Jouer d’un instrument comporte plusieurs risques sous-estimés. « Ce sont 47 % à 88 % des musiciens qui sont blessés actuellement ou qui se sont blessés dans la pratique instrumentale », explique le chargé de cours à la Faculté de musique Vincent Verfaille. Des chiffres qui illustrent la problématique posée par la santé des musiciens. Les risques de blessures, comme les contractions musculaires et les tendinites, sont encore trop peu connus auprès de la communauté, d’après l’enseignant.

À l’UdeM, M. Verfaille donne le cours La santé corporelle du musicien, qui sensibilise les étudiants aux complications physiques encourues par leur pratique et qui définit les moyens efficaces de prévenir les problèmes. « La plupart des blessures sont des blessures d’usure, de mouvements répétitifs dans des postures inadéquates, affirme-t-il. Il faut éduquer les musiciens pour qu’ils prennent de bonnes habitudes dans leur pratique. » Selon lui, il s’agit de connaître son corps et ses besoins, car les musiciens ont tendance à s’intéresser principalement à l’état de leurs instruments, alors que leur santé physique devrait passer en premier.

**Données affichées**
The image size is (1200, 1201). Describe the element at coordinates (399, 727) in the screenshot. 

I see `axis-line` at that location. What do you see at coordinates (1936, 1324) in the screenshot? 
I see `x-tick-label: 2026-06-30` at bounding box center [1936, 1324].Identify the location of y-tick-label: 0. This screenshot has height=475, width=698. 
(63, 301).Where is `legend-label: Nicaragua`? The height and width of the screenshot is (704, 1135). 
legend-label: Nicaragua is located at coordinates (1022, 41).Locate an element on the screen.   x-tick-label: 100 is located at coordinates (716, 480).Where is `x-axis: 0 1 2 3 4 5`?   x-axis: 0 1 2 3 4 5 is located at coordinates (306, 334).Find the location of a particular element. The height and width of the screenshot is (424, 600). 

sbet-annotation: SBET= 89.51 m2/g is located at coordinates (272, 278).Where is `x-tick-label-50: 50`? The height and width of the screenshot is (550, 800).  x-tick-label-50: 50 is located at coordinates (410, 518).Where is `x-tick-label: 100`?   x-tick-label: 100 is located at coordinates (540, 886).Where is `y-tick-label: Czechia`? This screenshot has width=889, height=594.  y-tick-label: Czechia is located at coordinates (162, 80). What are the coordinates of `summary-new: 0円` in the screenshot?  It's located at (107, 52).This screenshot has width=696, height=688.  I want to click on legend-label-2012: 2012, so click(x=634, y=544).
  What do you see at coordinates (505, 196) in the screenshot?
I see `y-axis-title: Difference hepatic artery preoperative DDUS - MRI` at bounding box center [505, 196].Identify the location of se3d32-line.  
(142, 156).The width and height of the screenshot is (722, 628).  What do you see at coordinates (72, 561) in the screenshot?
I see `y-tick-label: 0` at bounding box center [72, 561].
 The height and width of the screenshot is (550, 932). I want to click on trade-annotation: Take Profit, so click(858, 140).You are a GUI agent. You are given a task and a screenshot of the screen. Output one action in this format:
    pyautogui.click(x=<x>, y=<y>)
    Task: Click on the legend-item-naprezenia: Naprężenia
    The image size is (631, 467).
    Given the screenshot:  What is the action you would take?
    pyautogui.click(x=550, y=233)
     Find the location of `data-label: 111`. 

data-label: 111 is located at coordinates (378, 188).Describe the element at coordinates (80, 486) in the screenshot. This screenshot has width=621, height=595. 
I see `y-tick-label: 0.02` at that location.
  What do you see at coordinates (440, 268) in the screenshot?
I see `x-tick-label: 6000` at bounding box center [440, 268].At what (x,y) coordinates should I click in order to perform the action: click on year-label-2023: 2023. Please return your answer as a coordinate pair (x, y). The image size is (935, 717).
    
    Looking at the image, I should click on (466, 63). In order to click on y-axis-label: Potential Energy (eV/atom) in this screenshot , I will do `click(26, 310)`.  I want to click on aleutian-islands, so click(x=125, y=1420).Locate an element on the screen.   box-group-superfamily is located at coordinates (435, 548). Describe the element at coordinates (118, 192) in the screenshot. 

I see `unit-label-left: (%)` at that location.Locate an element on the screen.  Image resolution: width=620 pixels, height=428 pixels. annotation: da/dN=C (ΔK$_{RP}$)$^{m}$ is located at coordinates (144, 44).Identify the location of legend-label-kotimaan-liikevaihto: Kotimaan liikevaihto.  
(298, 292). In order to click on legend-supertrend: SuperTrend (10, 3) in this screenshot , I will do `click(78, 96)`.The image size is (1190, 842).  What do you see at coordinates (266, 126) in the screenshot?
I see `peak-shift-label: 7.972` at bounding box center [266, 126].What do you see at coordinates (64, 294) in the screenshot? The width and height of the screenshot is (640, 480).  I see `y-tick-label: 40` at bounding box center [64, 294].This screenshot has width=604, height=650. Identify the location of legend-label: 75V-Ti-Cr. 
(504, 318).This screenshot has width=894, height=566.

**Travail à faire**
[A] Relevez toutes les phrases que le texte sur la santé des musiciens met entre guillemets.
[B] Traduisez en anglais cette phrase du texte sur la santé des musiciens : « Selon lui, il s'agit de connaître son corps et ses besoins, car les musiciens ont tendance à s'intéresser principalement à l'état de leurs instruments, alors que leur santé physique devrait passer en premier. »
[C] Poursuivez le texte sur la santé des musiciens après sa dernière phrase.
Les items n'interviennent pas dans ce travail.

**Réponses**
[A]
- « Ce sont 47 % à 88 % des musiciens qui sont blessés actuellement ou qui se sont blessés dans la pratique instrumentale »
- « La plupart des blessures sont des blessures d'usure, de mouvements répétitifs dans des postures inadéquates »
- « Il faut éduquer les musiciens pour qu'ils prennent de bonnes habitudes dans leur pratique. »

[B] According to him, it is a matter of knowing one's body and its needs, because musicians tend to focus mainly on the condition of their instruments, whereas their physical health should come first.

[C]
L’échauffement avant tout

« J’ai été blessée lorsque j’étais au cégep, et ça ne fait pas longtemps que je vois la nécessité de m’échauffer avant de jouer, confie l’étudiante au baccalauréat en musique à l’UdeM Catherine Beaudry. Je suis violoniste et Vincent m’a appris plusieurs étirements spécifiques à faire avant chaque répétition. » Depuis que M. Verfaille intervient auprès de l’Orchestre de l’UdeM (OUM), dont Catherine fait partie, la conscientisation aux enjeux de santé s’est accrue.

Pour le finissant au baccalauréat en musique à l’UdeM Julien Deguire, clarinettiste de l’OUM qui participe au cours de M. Verfaille, cet enseignement est tombé à point nommé. « Je me disais que ça ne m’arriverait pas jusqu’à ce que, récemment, j’aie des douleurs musculaires, raconte-t-il. J’ai vraiment eu peur, je suis allé consulter et, grâce au cours, j’effectue maintenant une routine d’échauffement que je ne faisais jamais avant, et la douleur a disparu. »

Il existe certains gestes essentiels à adopter au jour le jour pour minimiser les risques, selon M. Verfaille. « Les musiciens doivent être conscients de la manière dont ils transportent leurs instruments et ils ne doivent jamais pratiquer sans s’être échauffés physiquement auparavant, prévient-il. Ils doivent également boire suffisamment, en ayant toujours une bouteille d’eau sur eux, et faire des pauses dans la pratique. Il est bien sûr essentiel d’avoir une posture idéale selon son instrument. »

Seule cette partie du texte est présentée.